■ ABOUT THIS EXERCISE:
When you reach the line below that has "The height and width of the screenshot is (569, 630).", start returning lines exactly, and stop after the line that has "Task: Open the 更多 dropdown menu"; skip the pictures.

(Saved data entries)
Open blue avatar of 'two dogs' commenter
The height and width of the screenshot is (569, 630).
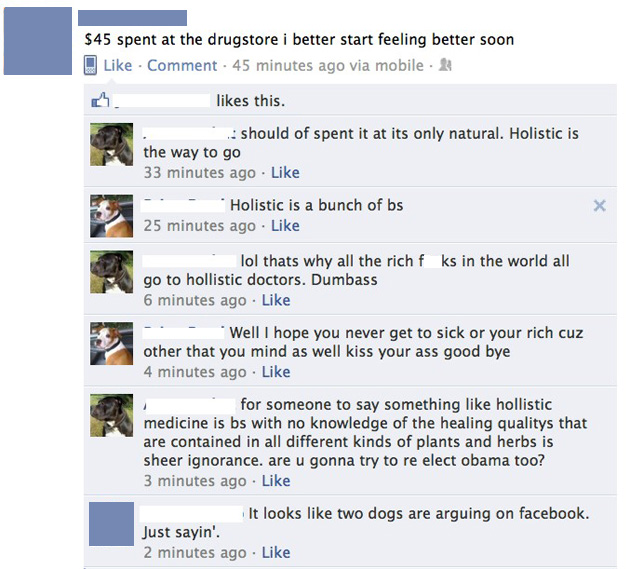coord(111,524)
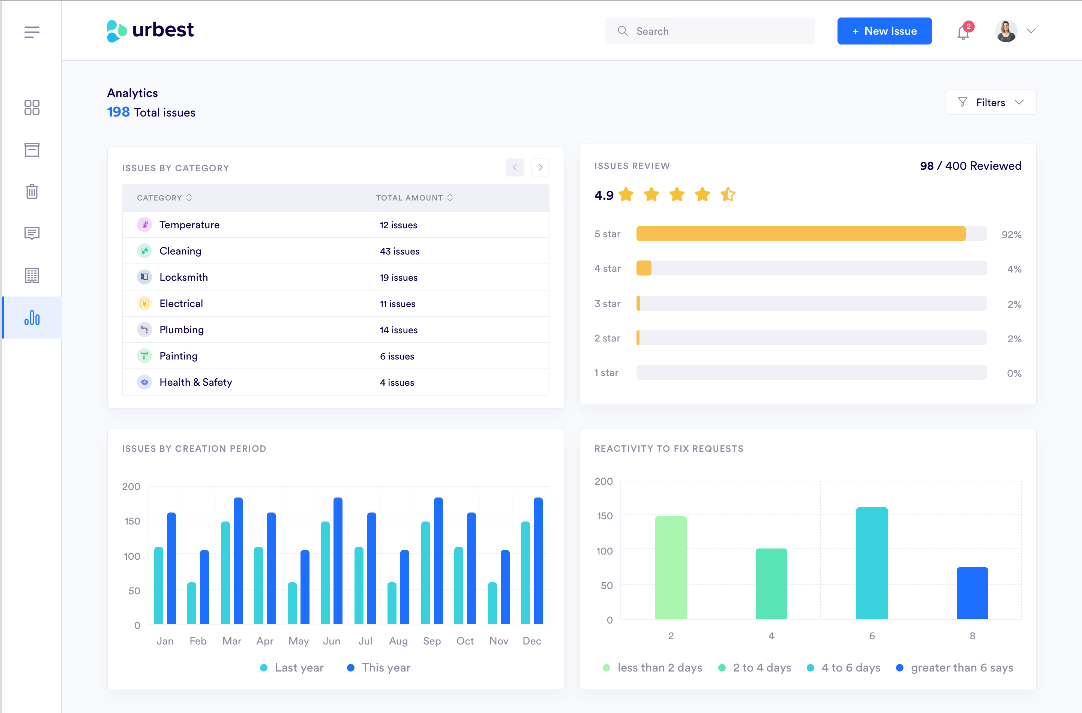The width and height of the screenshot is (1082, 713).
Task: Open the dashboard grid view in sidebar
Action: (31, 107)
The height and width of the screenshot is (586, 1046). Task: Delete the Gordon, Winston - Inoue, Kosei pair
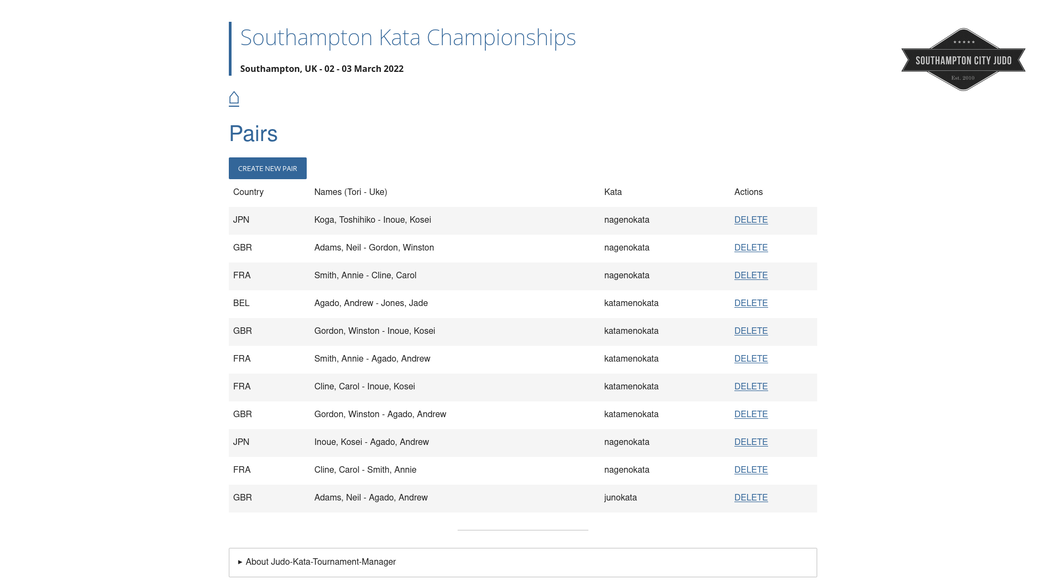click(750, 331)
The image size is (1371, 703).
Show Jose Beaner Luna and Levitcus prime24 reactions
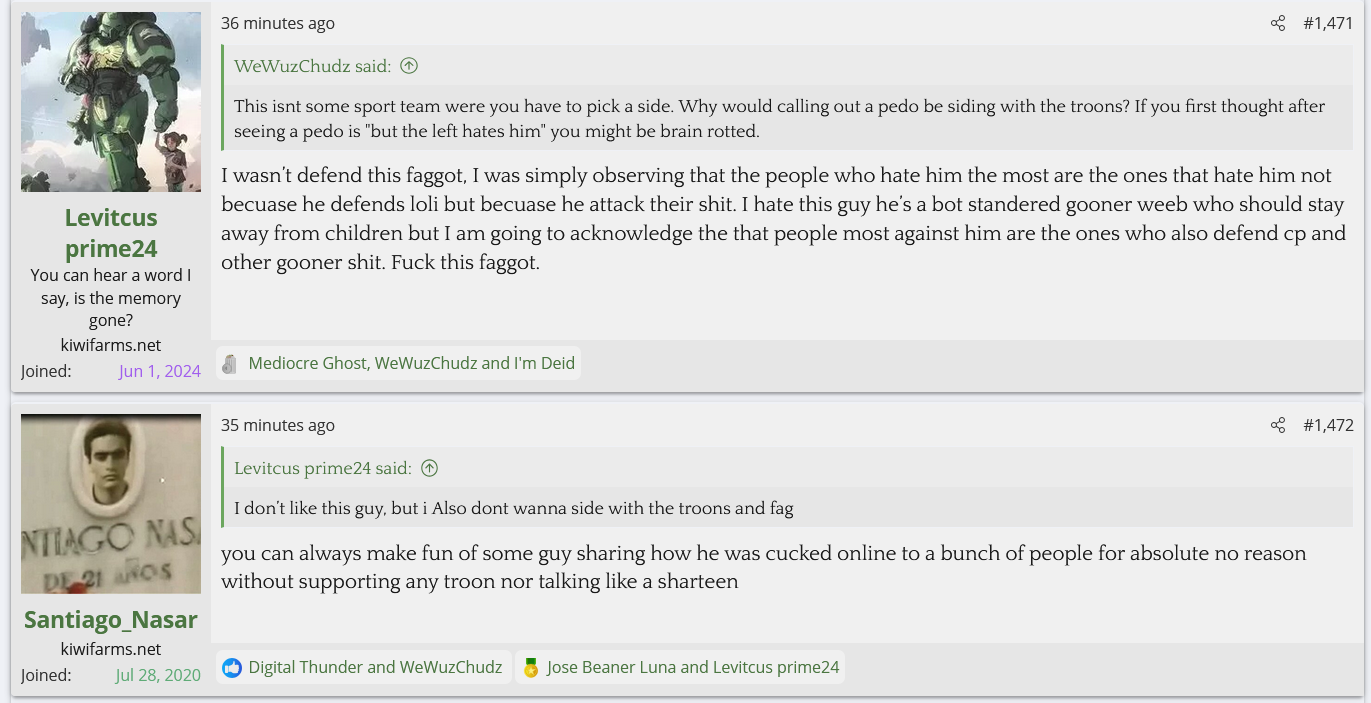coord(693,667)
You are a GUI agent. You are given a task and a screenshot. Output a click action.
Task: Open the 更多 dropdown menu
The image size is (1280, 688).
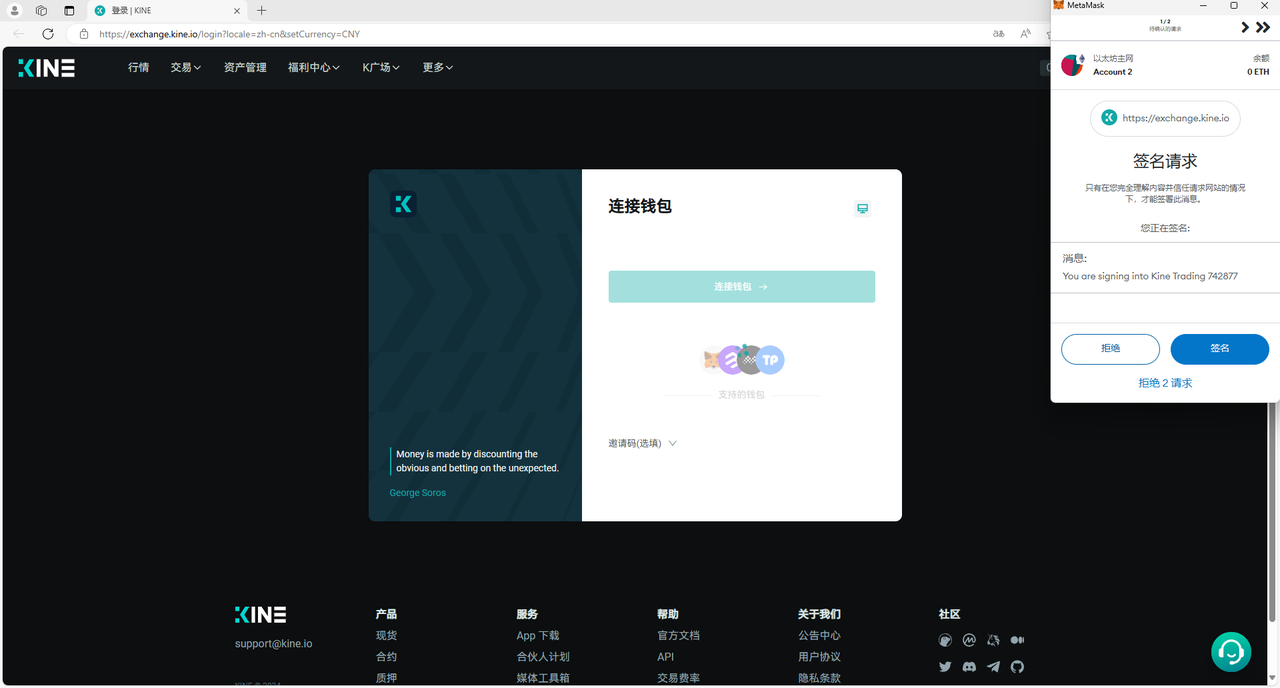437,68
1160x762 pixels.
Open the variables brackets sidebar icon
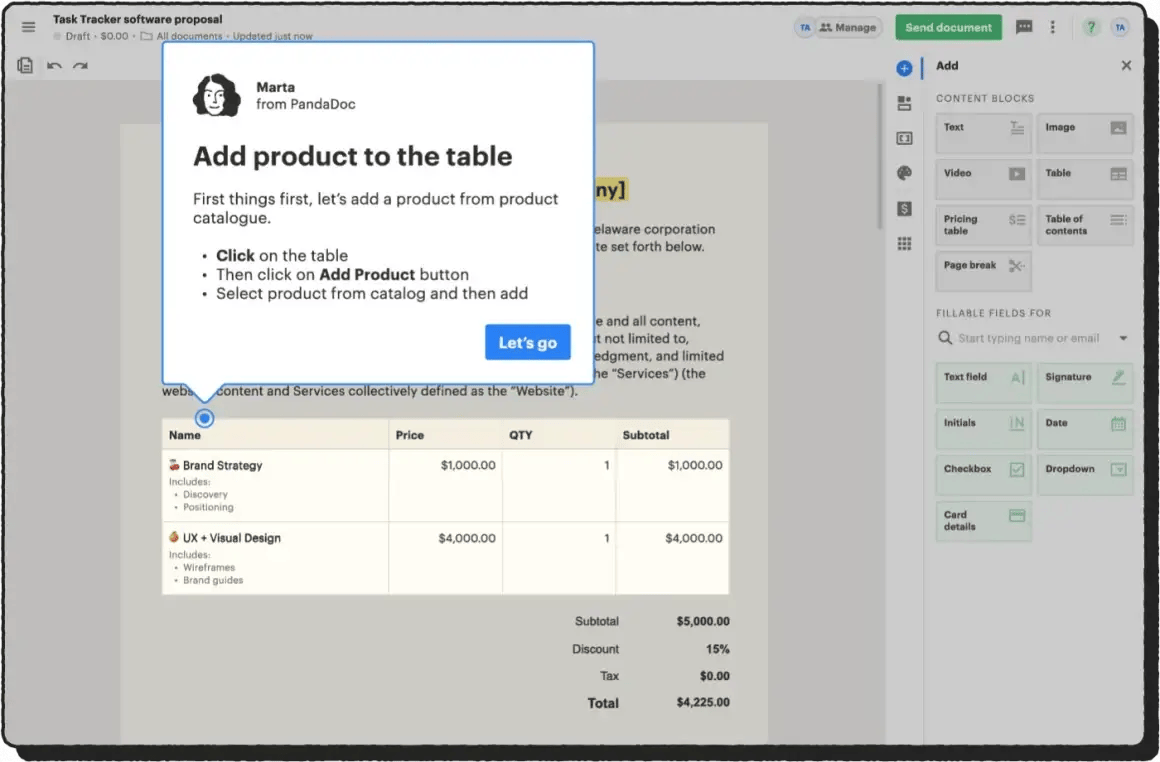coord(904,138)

■ TASK ANSWER:
The height and width of the screenshot is (569, 630).
coord(111,524)
The width and height of the screenshot is (1082, 713).
Task: Open the dashboard grid view in sidebar
Action: (31, 107)
The height and width of the screenshot is (586, 1046). Task: Delete the Gordon, Winston - Inoue, Kosei pair
click(750, 331)
The image size is (1371, 703).
Show Jose Beaner Luna and Levitcus prime24 reactions
coord(693,667)
You are a GUI agent. You are given a task and a screenshot. Output a click action.
Task: Open the 更多 dropdown menu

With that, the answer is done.